Copy, from the data below, each line that has the word "next".

═════ EXERCISE DATA

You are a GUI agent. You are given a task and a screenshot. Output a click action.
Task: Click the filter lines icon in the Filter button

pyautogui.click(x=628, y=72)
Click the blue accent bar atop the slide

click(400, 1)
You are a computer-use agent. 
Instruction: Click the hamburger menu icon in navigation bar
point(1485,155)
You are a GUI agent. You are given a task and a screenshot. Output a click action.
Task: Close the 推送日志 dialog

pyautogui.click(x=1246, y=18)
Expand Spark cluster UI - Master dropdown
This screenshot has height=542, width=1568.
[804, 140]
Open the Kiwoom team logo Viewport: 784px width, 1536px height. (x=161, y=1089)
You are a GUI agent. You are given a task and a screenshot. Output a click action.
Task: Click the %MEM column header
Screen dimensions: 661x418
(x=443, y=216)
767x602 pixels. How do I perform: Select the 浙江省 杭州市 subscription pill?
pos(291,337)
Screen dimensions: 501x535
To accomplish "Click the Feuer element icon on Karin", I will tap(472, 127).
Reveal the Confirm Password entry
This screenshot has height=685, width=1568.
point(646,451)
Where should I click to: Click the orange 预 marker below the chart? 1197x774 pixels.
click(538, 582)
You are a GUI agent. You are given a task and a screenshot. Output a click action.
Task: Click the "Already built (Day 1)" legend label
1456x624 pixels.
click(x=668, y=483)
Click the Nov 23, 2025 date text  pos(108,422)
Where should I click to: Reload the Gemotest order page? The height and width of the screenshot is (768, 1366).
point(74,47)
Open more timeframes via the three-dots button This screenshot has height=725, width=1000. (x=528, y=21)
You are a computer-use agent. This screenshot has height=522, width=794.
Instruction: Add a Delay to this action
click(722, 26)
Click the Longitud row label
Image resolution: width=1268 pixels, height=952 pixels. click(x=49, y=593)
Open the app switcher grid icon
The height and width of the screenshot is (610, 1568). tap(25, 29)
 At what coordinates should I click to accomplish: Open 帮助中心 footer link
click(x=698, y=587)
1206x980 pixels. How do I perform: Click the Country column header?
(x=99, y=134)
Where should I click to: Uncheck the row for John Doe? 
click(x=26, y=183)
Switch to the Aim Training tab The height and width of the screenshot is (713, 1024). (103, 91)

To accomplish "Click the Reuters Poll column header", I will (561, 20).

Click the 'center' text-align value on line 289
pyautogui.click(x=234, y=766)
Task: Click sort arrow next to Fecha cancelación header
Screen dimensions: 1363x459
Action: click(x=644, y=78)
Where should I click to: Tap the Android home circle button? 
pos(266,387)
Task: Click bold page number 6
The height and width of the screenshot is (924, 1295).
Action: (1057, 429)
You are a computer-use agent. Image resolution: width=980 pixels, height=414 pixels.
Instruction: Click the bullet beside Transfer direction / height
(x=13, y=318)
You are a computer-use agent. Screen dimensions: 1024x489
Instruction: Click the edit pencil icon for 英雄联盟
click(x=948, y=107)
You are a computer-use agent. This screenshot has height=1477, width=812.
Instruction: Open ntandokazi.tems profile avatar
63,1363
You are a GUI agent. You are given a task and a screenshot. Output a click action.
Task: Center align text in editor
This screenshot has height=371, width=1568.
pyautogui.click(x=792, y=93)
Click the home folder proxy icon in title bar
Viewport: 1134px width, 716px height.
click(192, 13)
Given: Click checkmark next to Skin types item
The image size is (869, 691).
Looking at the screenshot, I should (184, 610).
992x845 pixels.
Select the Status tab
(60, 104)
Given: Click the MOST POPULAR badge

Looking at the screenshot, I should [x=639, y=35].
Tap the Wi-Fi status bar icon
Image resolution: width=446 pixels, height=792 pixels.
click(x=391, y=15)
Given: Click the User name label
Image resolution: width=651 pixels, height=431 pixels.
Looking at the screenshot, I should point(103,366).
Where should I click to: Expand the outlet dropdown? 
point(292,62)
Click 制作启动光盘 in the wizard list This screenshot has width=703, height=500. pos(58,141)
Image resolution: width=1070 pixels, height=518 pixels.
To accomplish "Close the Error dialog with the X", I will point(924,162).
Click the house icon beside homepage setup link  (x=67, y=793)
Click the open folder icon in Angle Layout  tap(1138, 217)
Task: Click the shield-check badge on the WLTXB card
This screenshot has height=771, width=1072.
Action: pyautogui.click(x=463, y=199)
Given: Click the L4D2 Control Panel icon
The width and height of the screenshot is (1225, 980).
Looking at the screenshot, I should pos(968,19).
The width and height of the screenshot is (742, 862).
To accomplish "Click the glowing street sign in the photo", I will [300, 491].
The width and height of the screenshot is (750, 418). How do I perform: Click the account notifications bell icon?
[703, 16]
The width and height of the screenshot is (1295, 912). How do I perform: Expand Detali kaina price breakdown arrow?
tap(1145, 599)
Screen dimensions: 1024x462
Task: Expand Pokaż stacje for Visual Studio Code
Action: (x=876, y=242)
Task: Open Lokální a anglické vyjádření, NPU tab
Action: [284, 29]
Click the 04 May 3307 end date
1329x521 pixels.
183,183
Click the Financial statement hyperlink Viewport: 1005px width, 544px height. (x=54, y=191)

══════════

**RESPONSE BOX**
Task: Click sort arrow next to Fecha cancelación header
Given: Click checkmark next to Skin types item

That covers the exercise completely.